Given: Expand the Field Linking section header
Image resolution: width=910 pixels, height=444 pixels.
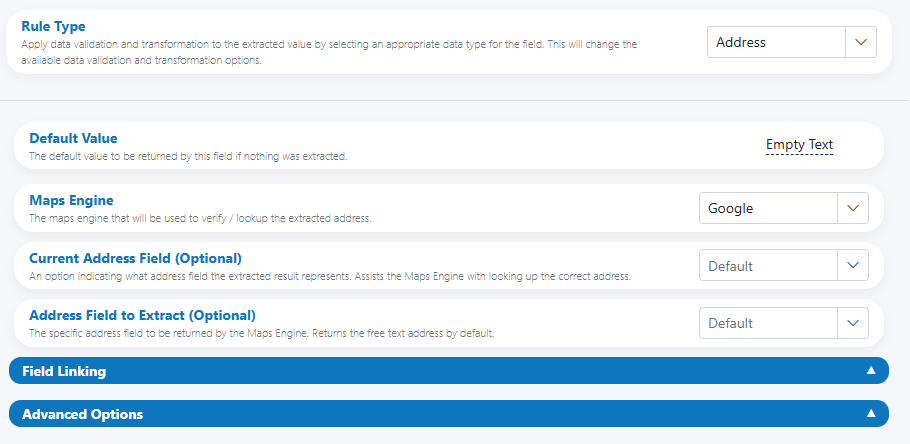Looking at the screenshot, I should pyautogui.click(x=449, y=370).
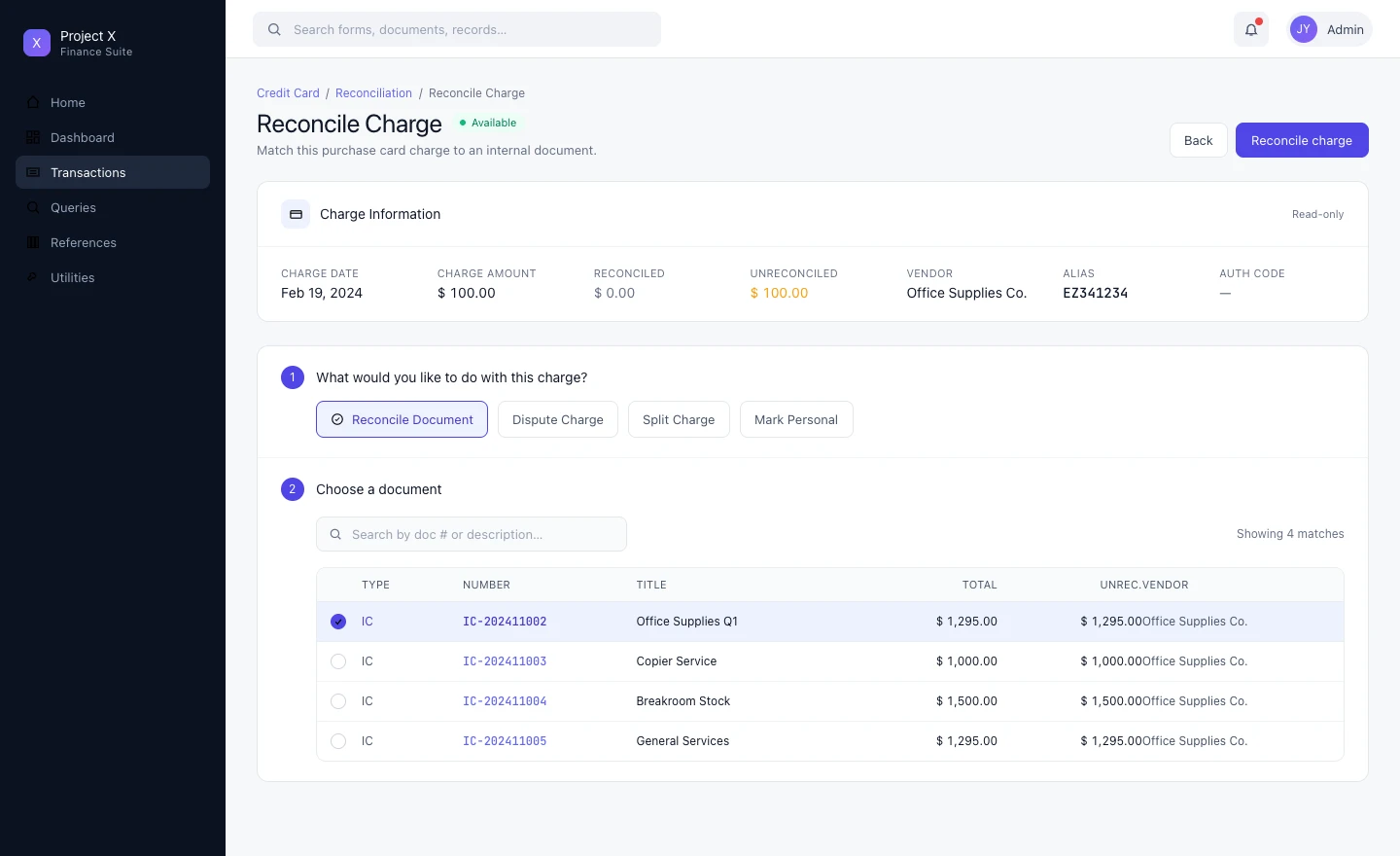Click the Project X logo icon
The width and height of the screenshot is (1400, 856).
click(37, 43)
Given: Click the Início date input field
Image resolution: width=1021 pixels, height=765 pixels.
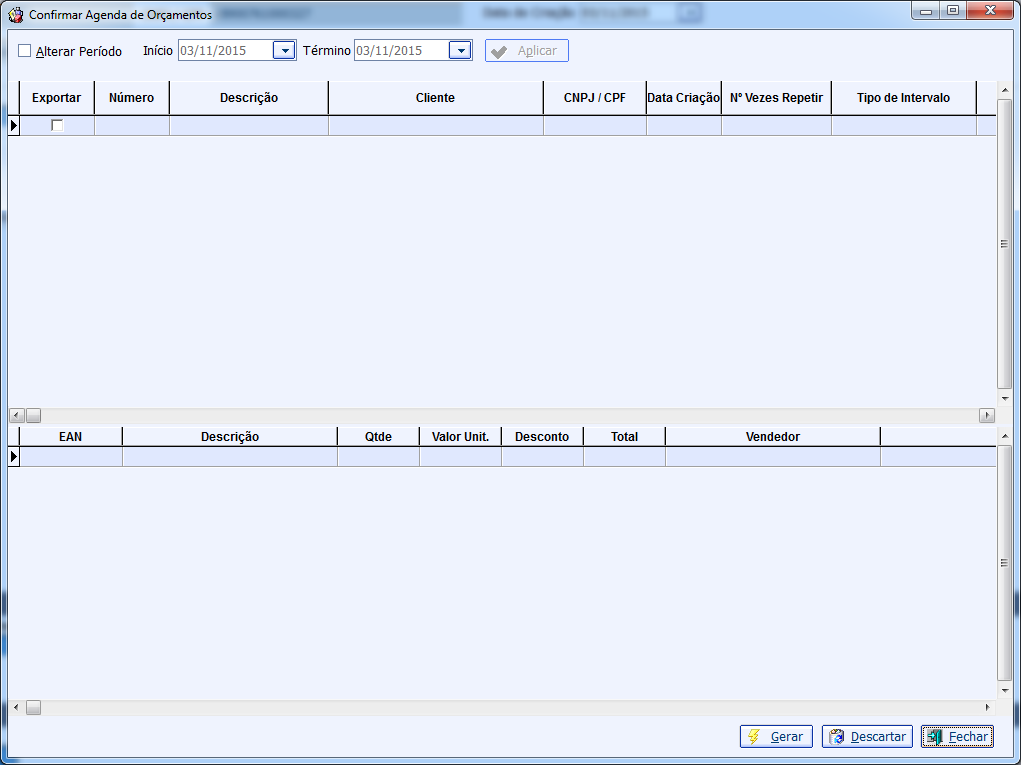Looking at the screenshot, I should click(x=225, y=51).
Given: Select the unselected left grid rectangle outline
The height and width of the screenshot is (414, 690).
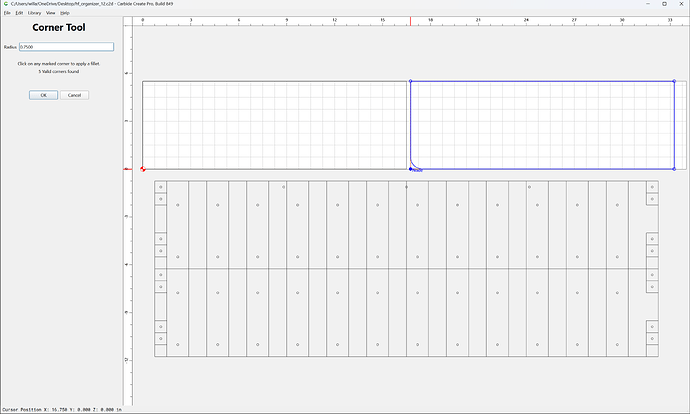Looking at the screenshot, I should click(x=142, y=125).
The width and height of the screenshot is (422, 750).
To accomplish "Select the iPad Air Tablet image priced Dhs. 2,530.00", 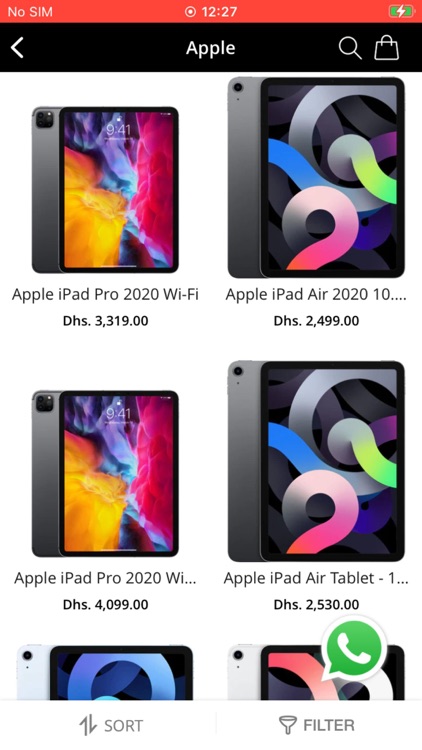I will point(316,462).
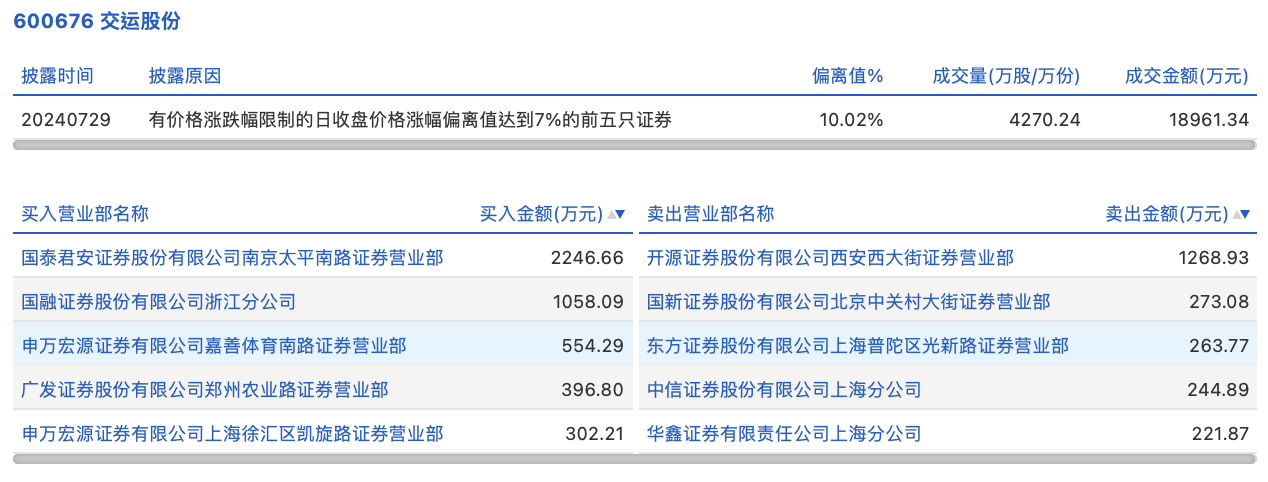Image resolution: width=1268 pixels, height=482 pixels.
Task: Open 国泰君安证券南京太平南路证券营业部 link
Action: pyautogui.click(x=232, y=258)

### Directions
Within the data above, pick out all lines holding the word "Given".

### Reply to the exercise
Given: Expand the Field Linking section header
Given: Click the Início date input field
Given: Select the unselected left grid rectangle outline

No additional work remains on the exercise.